3.3.1 缓冲液pH值的优化 由于α2-受体激动剂具有一定碱的特性,在水环境中存在一定的电离现象,从而导致了有机试剂提取不完全。为了有效抑制其离子化的现象,本实验的缓冲液适合选择碱性环境。随机选取20份猪尿液样品,测得其pH范围为5.6～8.1,若直接加入一定量的碱性溶液[10-13],并不能保证样品提取溶液pH的稳定性,故本实验采用5 mol/L氢氧化钠溶液调pH值至10.0～11.0的方式保持提取的碱性环境。

3.3.2 提取试剂的选择 对样品中α2-受体激动剂的提取液进行了摸索,采用了常用的乙酸乙酯、乙腈提取溶剂。通过比较,乙腈提取效率不如乙酸乙酯提取,并且当用乙腈提取时,胍法辛基质干扰明显,故选用乙酸乙酯作为提取试剂。

3.3.3 样品净化过程优化 α2-受体激动剂属于碱性药物,故考虑对碱性药物具有高选择性的混合型阳离子小柱进行固相萃取净化。
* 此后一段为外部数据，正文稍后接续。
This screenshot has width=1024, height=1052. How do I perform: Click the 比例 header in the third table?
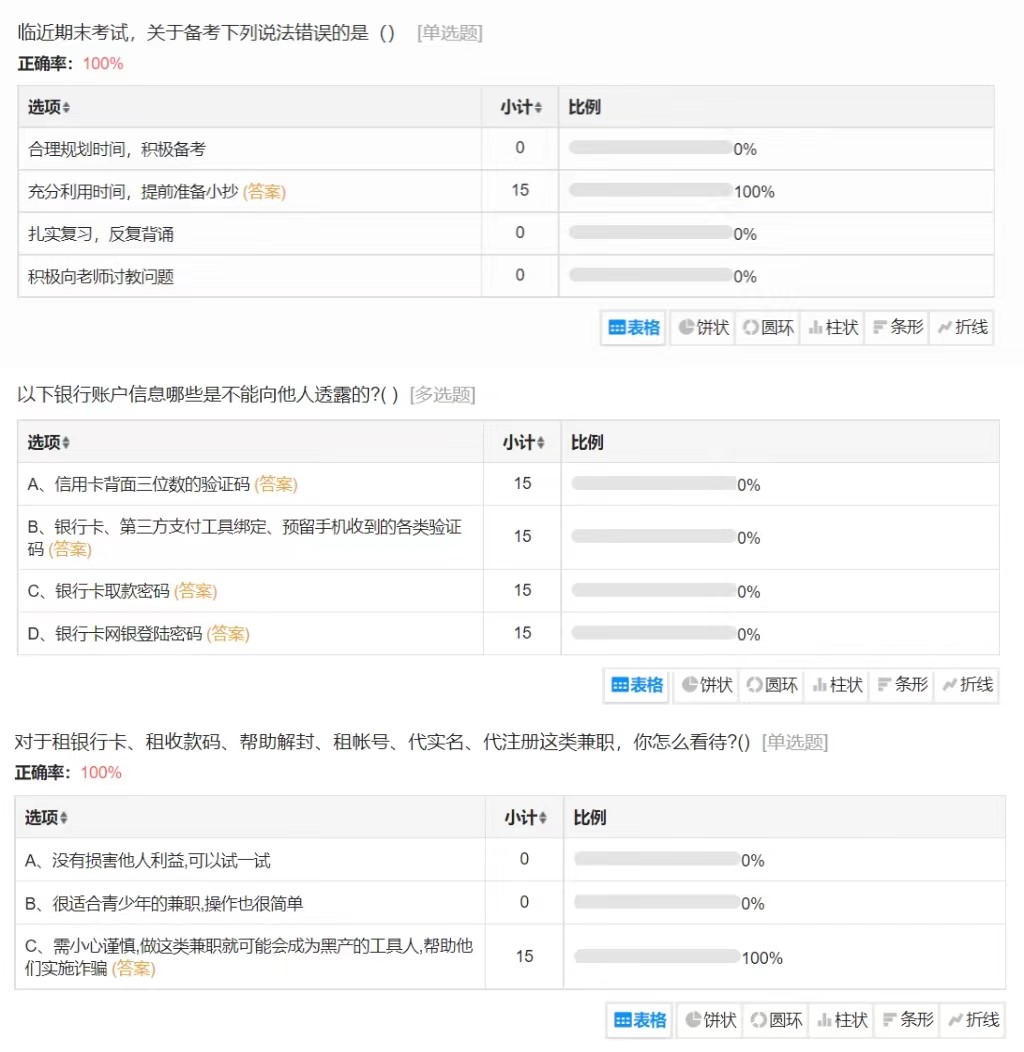pos(590,818)
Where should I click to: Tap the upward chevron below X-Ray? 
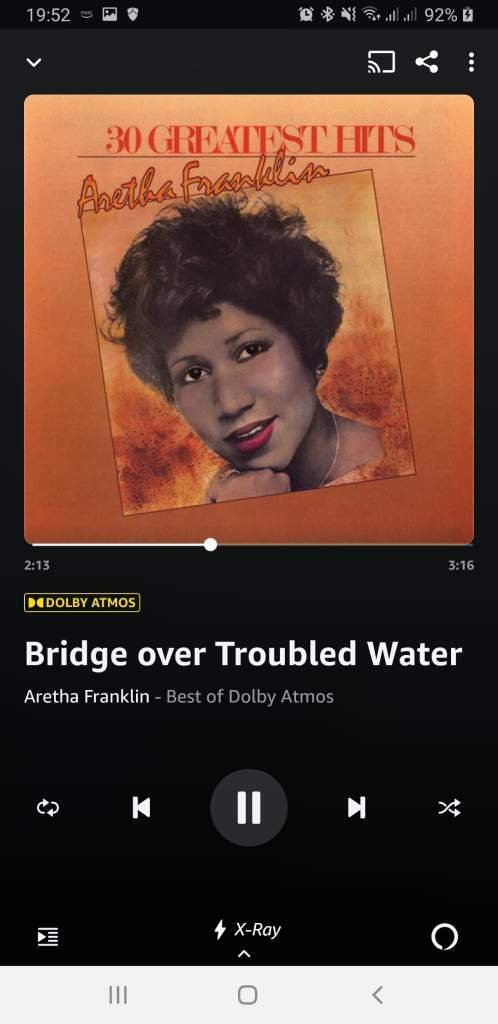pos(243,954)
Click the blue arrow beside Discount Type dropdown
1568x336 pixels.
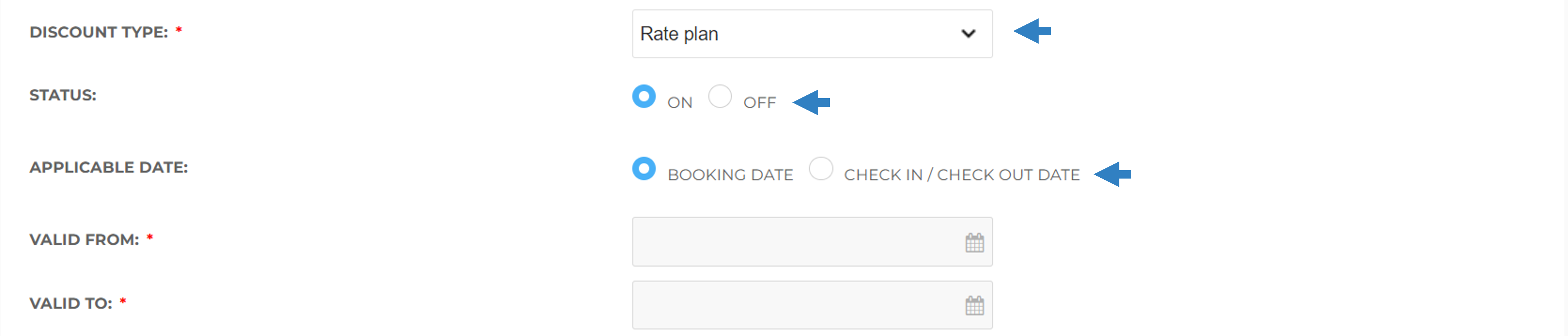tap(1032, 31)
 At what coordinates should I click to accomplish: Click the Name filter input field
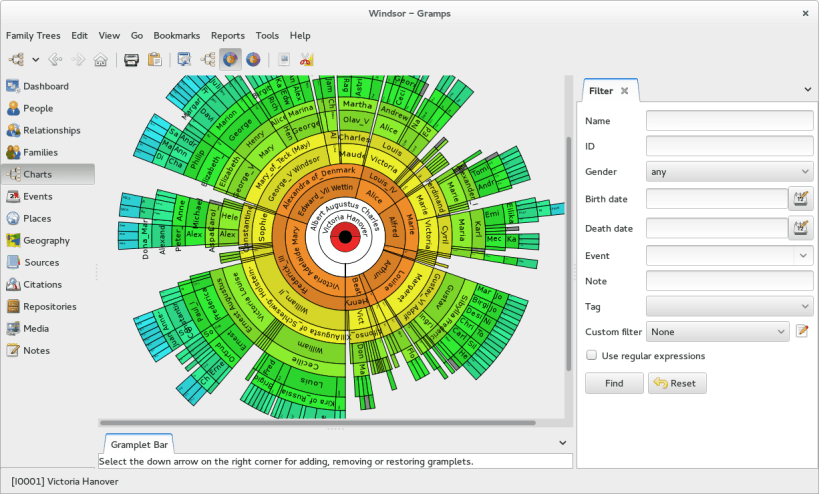tap(729, 121)
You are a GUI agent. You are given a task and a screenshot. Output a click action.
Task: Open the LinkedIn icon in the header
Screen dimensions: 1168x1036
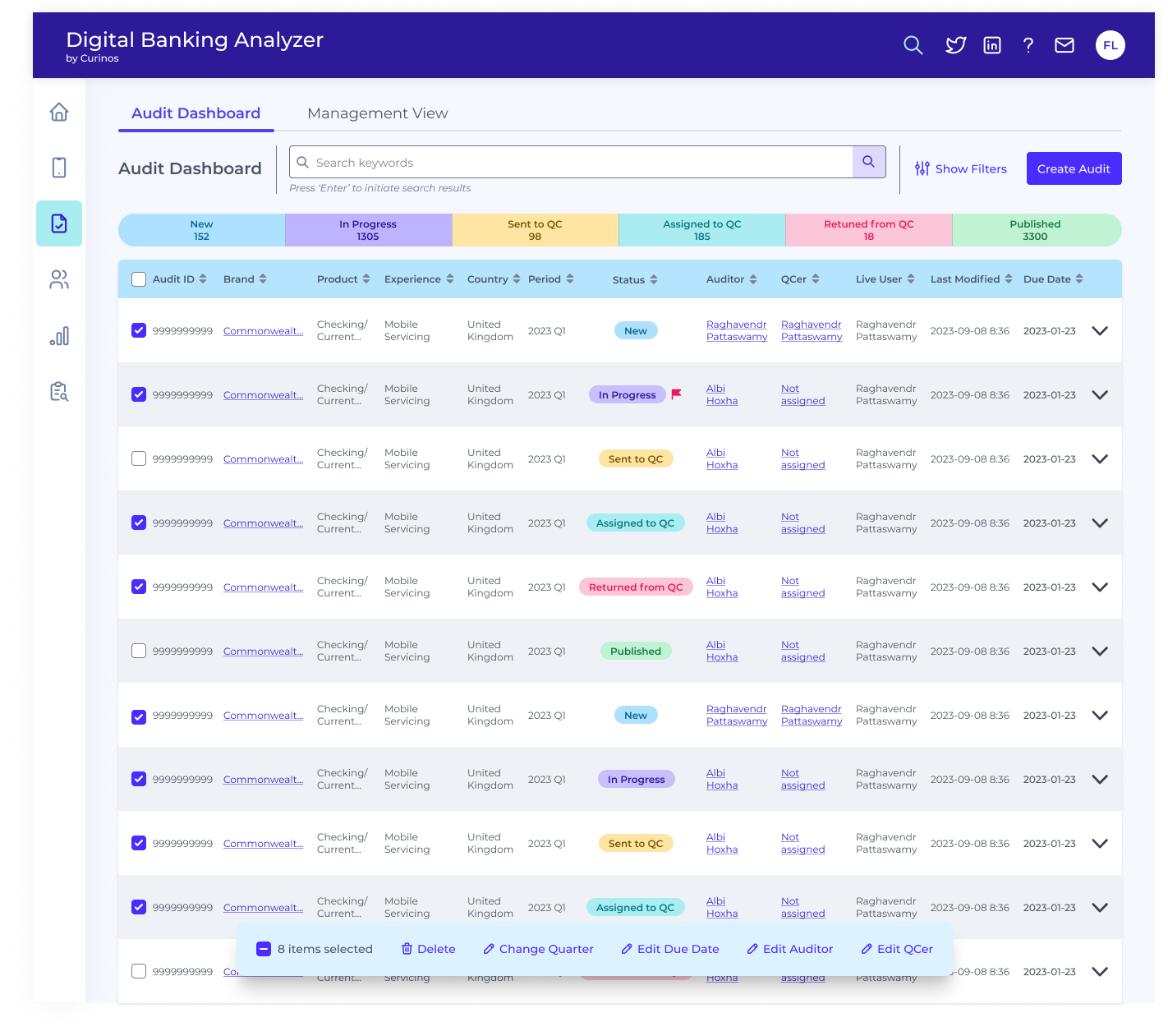click(991, 45)
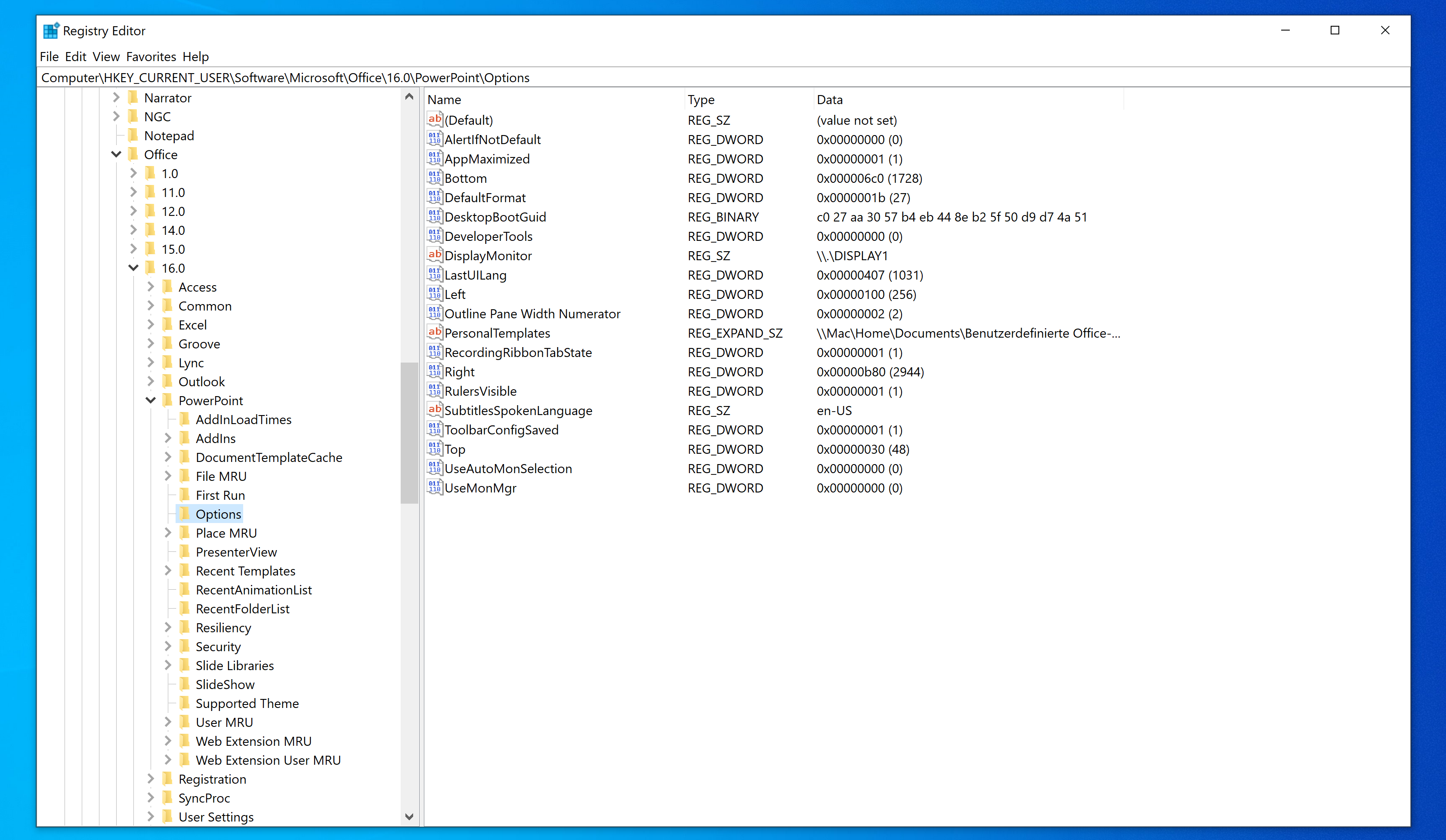
Task: Toggle expand the 16.0 registry key
Action: 133,267
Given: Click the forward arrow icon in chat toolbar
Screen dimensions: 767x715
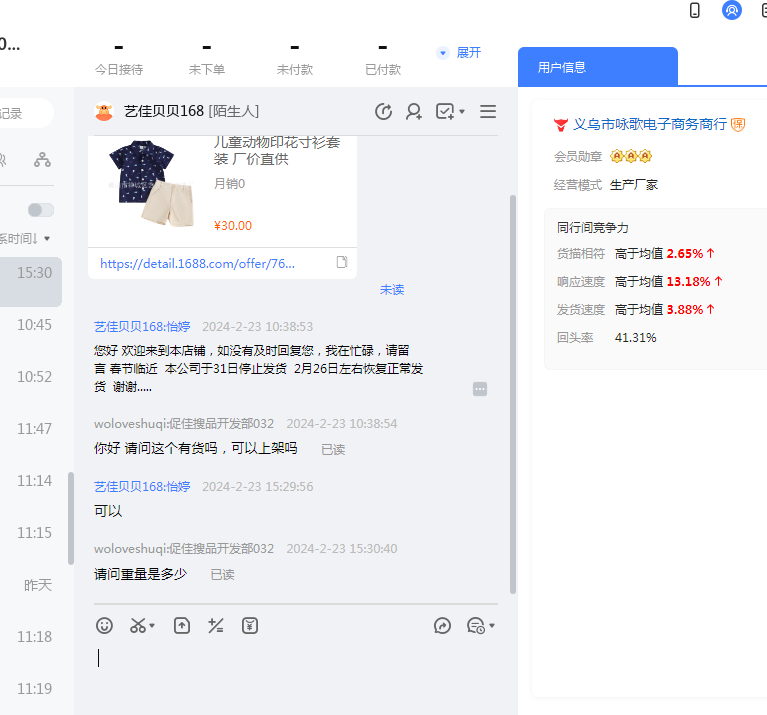Looking at the screenshot, I should click(x=443, y=626).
因样品经乙酸乙酯提取、氮气吹干复溶、高速离心后即可得到较为清亮的液体,我们选择了3种方法进行比较,一为样品经提取操作后不经过小柱净化直接离心取上清液上机,二为参考李艳明[11]李丹妮[6]分别采用PRIME HLB、QuEChERS净化后上机,三为样品经提取后用混合型阳离子小柱净化后上机。实验显示,方法二样品经净化后采集到的质谱图与方法三相当,但部分上机液体呈现淡黄色,不如方法三净化后透亮澄清,且PRIME HLB、QuEChERS成品价格较高,若采用填料自己填充又比较麻烦延长实验操作时间。而方法一采集到质谱图杂质干扰较大,长期操作会对液质联用仪造成污染及损害。从净化效果、经济实用等多方面考虑,此步骤选择用常用的混合型阳离子小柱净化。

3.3.4 样品复溶液的选择 考虑复溶液与流动相的一致性,分别比较了乙腈:0.1%甲酸水溶液=20∶80,甲醇∶0.1%甲酸水溶液=20∶80,乙腈∶0.1%甲酸水溶液=10∶90,甲醇∶0.1%甲酸水溶液=10∶90,甲醇∶0.1%甲酸水溶液=5∶95等5种溶剂作为最终进样前的样品复溶液。发现当复溶液为乙腈∶0.1%甲酸水溶液=20∶80时,安普乐定和溴莫尼定峰型较差,不符合定性定量要求,同时当有机相为乙腈时,液质响应普遍没有甲醇作为有机相时高。而当有机相为甲醇时,过高的甲醇浓度反而会抑制待测物的响应。当甲醇比例为5%、10%时,均能得到较为满意的液质图谱,因甲醇比例为10%时的待测物响应略高于5%甲醇,故最终确定样品复溶液为甲醇∶0.1%甲酸水溶液=10∶90。

本研究建立了一种适用于猪尿液中α2-受体激动剂类药物的超高效液相色谱串联质谱的检测技术。该方法在碱性环境中用乙酸乙酯提取,混合型阳离子柱净化,结合基质匹配标准曲线定量,无需采用内标校正[9],具有提取效率高,灵敏度高,检测成本低的特点,满足了检测要求,弥补了暂无猪尿中多种α2-受体激动剂类药物检测方法的行业空白。